Пепе Лобо передвигает трубу по направлению к маяку, на котором только что взвилось несколько флажков.
— Это по нашу душу, — говорит он. — Наш номер. Поднимай людей.
Маранья, отойдя от ограждения рубки, поворачивается к матросам:
— Отставить разговоры! По местам стоять, с якоря сниматься!

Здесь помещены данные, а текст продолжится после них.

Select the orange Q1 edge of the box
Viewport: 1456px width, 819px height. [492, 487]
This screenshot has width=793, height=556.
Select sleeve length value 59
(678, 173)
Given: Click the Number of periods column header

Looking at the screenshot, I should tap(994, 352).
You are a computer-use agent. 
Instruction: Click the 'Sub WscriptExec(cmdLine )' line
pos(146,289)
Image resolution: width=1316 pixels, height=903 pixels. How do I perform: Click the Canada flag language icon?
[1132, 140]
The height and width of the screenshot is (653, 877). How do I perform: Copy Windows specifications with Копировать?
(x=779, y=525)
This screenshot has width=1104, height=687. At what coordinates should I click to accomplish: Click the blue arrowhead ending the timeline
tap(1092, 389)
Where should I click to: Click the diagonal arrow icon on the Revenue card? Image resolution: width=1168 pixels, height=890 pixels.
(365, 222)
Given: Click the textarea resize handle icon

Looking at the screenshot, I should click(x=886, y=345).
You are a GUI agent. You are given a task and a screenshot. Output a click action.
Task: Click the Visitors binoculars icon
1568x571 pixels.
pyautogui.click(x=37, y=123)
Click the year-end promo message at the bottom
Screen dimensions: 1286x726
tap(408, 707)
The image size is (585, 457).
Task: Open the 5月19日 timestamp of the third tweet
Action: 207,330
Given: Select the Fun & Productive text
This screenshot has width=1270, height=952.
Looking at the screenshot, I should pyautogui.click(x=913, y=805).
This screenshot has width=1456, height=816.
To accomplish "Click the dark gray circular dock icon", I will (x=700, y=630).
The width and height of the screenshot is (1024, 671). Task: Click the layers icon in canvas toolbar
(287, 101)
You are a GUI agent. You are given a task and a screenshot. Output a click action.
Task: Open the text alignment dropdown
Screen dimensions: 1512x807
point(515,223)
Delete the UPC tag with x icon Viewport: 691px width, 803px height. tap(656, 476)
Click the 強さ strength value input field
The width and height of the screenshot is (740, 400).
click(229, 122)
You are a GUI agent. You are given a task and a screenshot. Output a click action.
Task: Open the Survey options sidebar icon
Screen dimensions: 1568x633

Новые сигналы. Два. Лобо различает их невооруженным глазом. Вслед за красно-белым прямоугольником поднят синий вымпел. Нет надобности сверяться с секретным кодом флажных сигналов, лежащим в нактоузе. Это простейшее сочетание: «Немедленно поставить паруса».
— Действуй, помощник.
Маранья кивает и, отдавая приказания, большими шагами идет по палубе, которая тотчас начинает гудеть под ударами босых ног, внезапно пришедших в движение. Брасеро слезает с вантины, свистом дудки распределяет матросов по фалам и на брашпиль.
— Вира помалу! — слышен крик помощника. — На фалы и шкоты!
Пепе Лобо отодвигается, давая место Шотландцу и второму рулевому, и всматривается в полускрытые водой камни у подножия стены — от них до кормы не более кабельтова. Потом, переведя взгляд на нос, убеждается, что якорь чист.
— Лево на борт.
Матросы, сгрудившись у бушприта, отвязывают тросы, державшие фок и кливер. Мгновение спустя на конце бушприта уже закреплен первый треугольный парус. Когда ветер заполняет его, «Кулебра» медленно вздрагивает, как сдерживаемая уздой кровная кобыла, которая нетерпеливо приплясывает на месте, готовая рвануться вперед.
— Гитовы и гордени травить, шкоты выбирать и крепить!
Потрескивает дерево, скрипит пенька — развернувшийся парус наполняется свежим норд-норд-вестом. Пепе Лобо быстрым взглядом снова окидывает камни у острова — теперь они ближе. Потом смотрит на картушку компаса, сверяясь с курсом, которым надо пройти, чтобы при таком ветре разминуться, оставив их по левому борту, с опасными отмелями Кабесоса, лежащими в четырех милях к востоко-северо-востоку, напротив башни Пенья. Огромный парус наполнен ветром. Якорь выбран и уложен на борту, в носовой его части. «Кулебра», заложив изящный крен на левый борт, благополучно соскальзывает с места стоянки.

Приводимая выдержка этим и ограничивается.